Ricardo Louis ($5,300) – Auburn at Texas A&M
Louis had his breakout three weeks ago against Kentucky after the dismissal of Duke Williams from the Auburn program. He continued that recent success against the formidable Ole Miss secondary in Week 9, securing all three of his catchable targets of 20-plus yards, accumulating 121-of-137 yards, and a TD.
Antonio Callaway ($3,800) – Florida vs. Vanderbilt
It was only a matter of time before a favorite target of QB Treon Harris would be chosen and we may have received that answer. With Will Grier at quarterback, we saw a glimpse of Callaway’s potential in Week 4 against Tennessee when he racked up 112 yards and a TD. Although, it wasn’t until Harris took over that he truly emerged, posting back-to-back 100-yard efforts against LSU and Georgia. Securing both of his catchable deep looks from Harris, Callaway averaged 47 yards per vertical target, and took one 66-yards to paydirt.
Previously discussed: Keyarris Garrett, Chris Godwin, Anthony Miller, Artavis Scott, Taywan Taylor, Allen Lazard, Leonte Carroo, Tim White, Jerome Lane, Kenny Lawler, Marcell Ateman, DeAngelo Yancey, Ed’Marques Batties, Demarcus Ayers, Thomas Sperbeck, Aaron Burbridge, Jordan Westerkamp, Carlos Harris, Roger Lewis, Trevor Davis, Tyrain Taylor, Gehrig Deter, Courtland Sutton, Braxton Miller.

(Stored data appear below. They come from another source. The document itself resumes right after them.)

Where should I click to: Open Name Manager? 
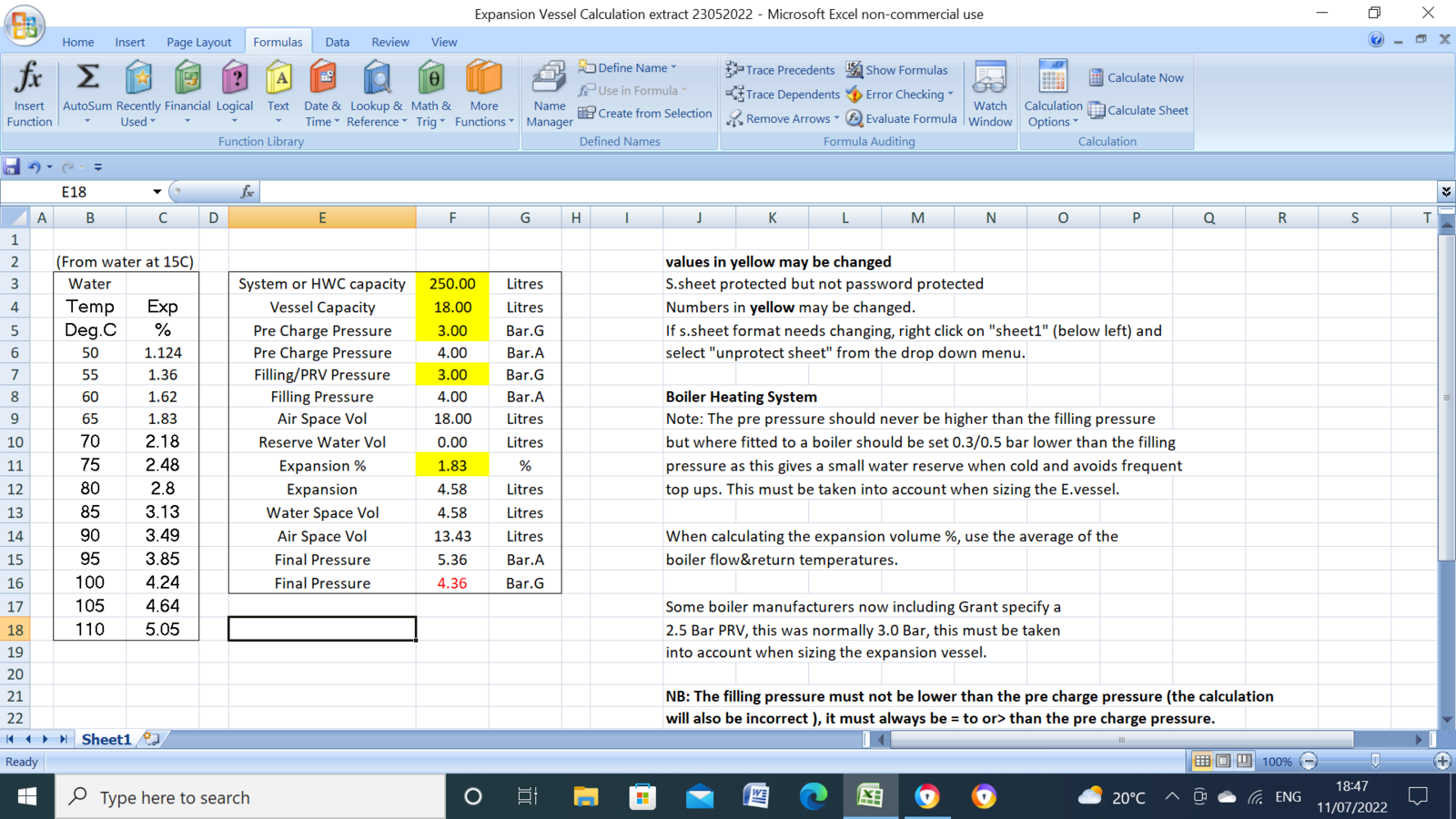point(549,94)
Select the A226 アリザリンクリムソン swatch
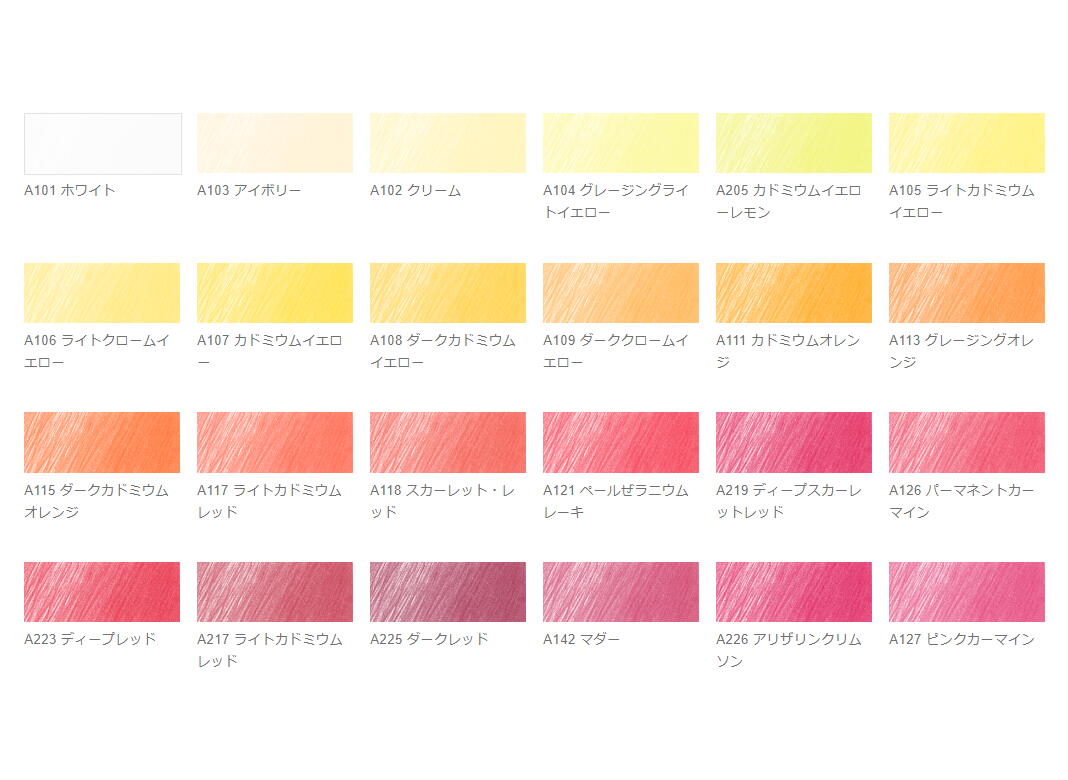 pos(794,592)
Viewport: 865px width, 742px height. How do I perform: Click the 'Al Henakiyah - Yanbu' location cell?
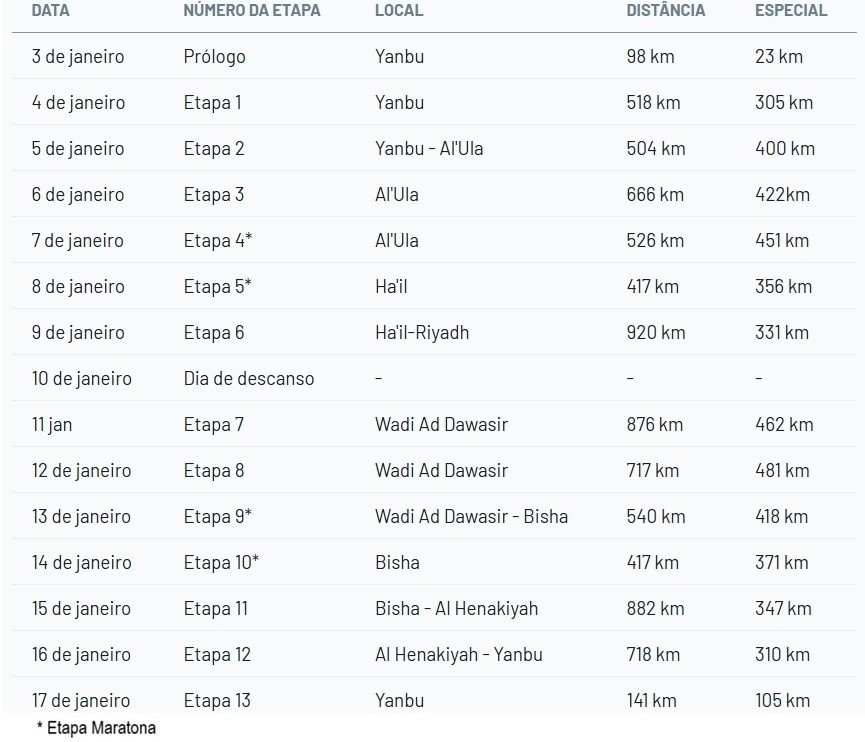click(x=458, y=655)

While many of the nations receivers are capable of producing high yardage output with a large number of targets, this list will highlight the players who generated the most efficient use of each snap in route
Johnny Holton ($4,000) – Cincinnati at Houston
It has been a rotating carousel of breakout performances from the Bearcat receiving unit and Week 9 was no different. No less than six receivers from this offense has the potential to erupt and Holton was that individual facing Central Florida. While a 78-yard TD reception provided most of the work, Holton was still able to accumulate the highest yards per route run (YPRR) value on the weekend at 9.13. He tracked down five receptions and 146 yards on 16 snaps in route.
Justin Hobbs ($4,800) – Tulsa vs. Central Florida
Joshua Atkinson was banged up and played at far less than 100 percent, providing Hobbs with an opportunity to step into a featured role. He successfully transitioned to the starting lineup with 150 receiving yards, catching all seven catchable passes, and providing the sixth-highest YPRR in the FBS from Week 9.

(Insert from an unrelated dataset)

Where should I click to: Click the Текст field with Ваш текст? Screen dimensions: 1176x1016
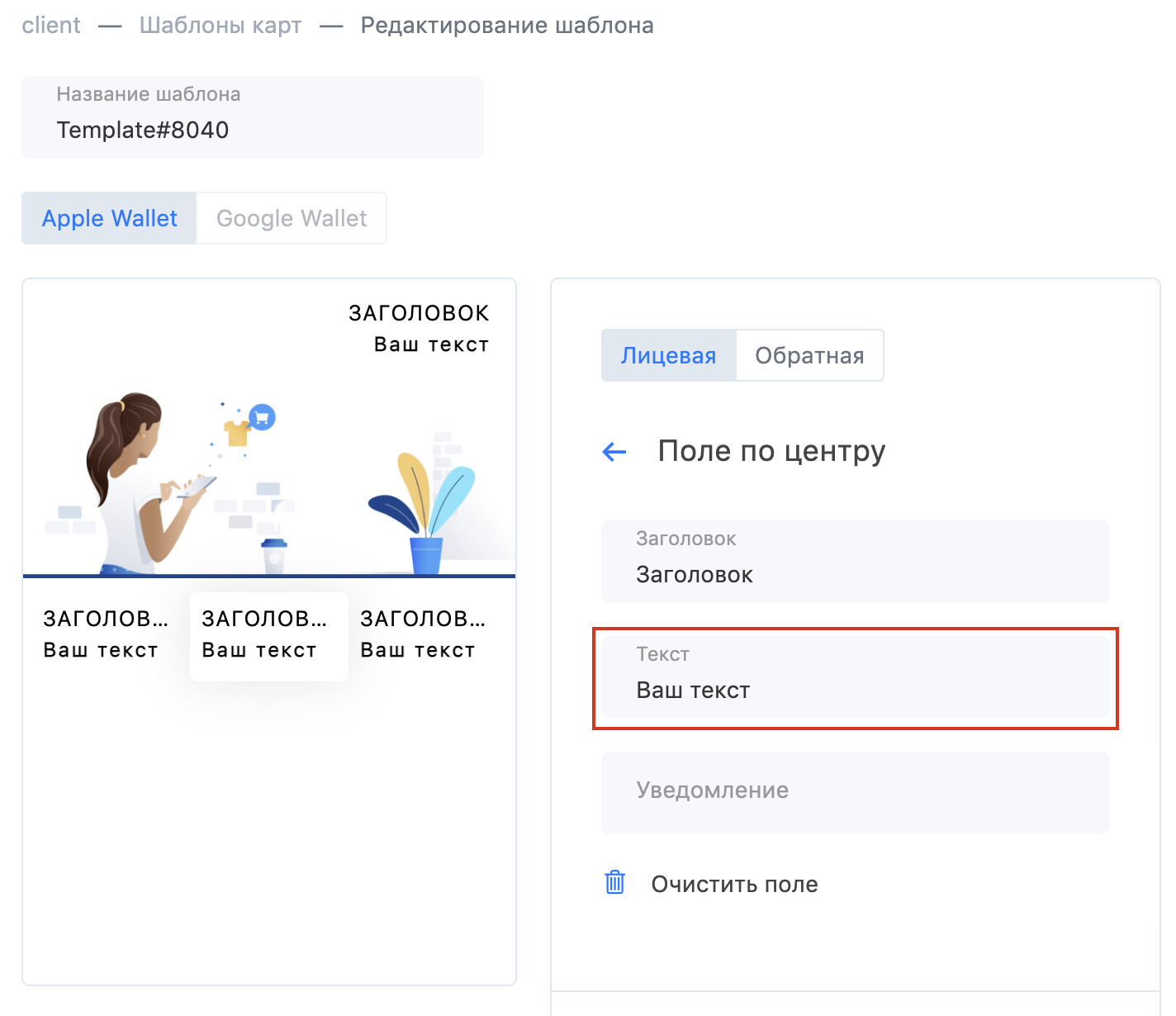856,677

Ryan Switzer ($4,200) – North Carolina vs. Duke
Another rotating group of wide receivers and another quarterback still searching for a preferred target … the North Carolina offense may actually be better served seeing that trend continue. Any talk of benching QB Marquise Williams is a thing of the past and he successfully established a connection with another of his talented receivers in Week 9. Opposing a Pittsburgh program with eyes set on big things, Williams found Switzer on five occasions, producing 126 receiving yards, and submitting the 12th-best YPRR from Week 9.
Previously discussed: Britain Covey, Cayleb Jones, Robby Anderson, Ricardo Louis, Anthony Miller, Kermit Whitfield, Deon Cain, Stacy Coley, Hunter Sharp, KaVontae Turpin, Calvin Ridley, Dede Westbrook, Laquon Treadwell, Christian Kirk, Drew Morgan, Isaiah Ford, Ricky Jones, Trent Sherfield, Quincy Adeboyejo, Mitchell Juergens, Matt VandeBerg, Rashawn Scott, Johnell Barnes, Bug Howard.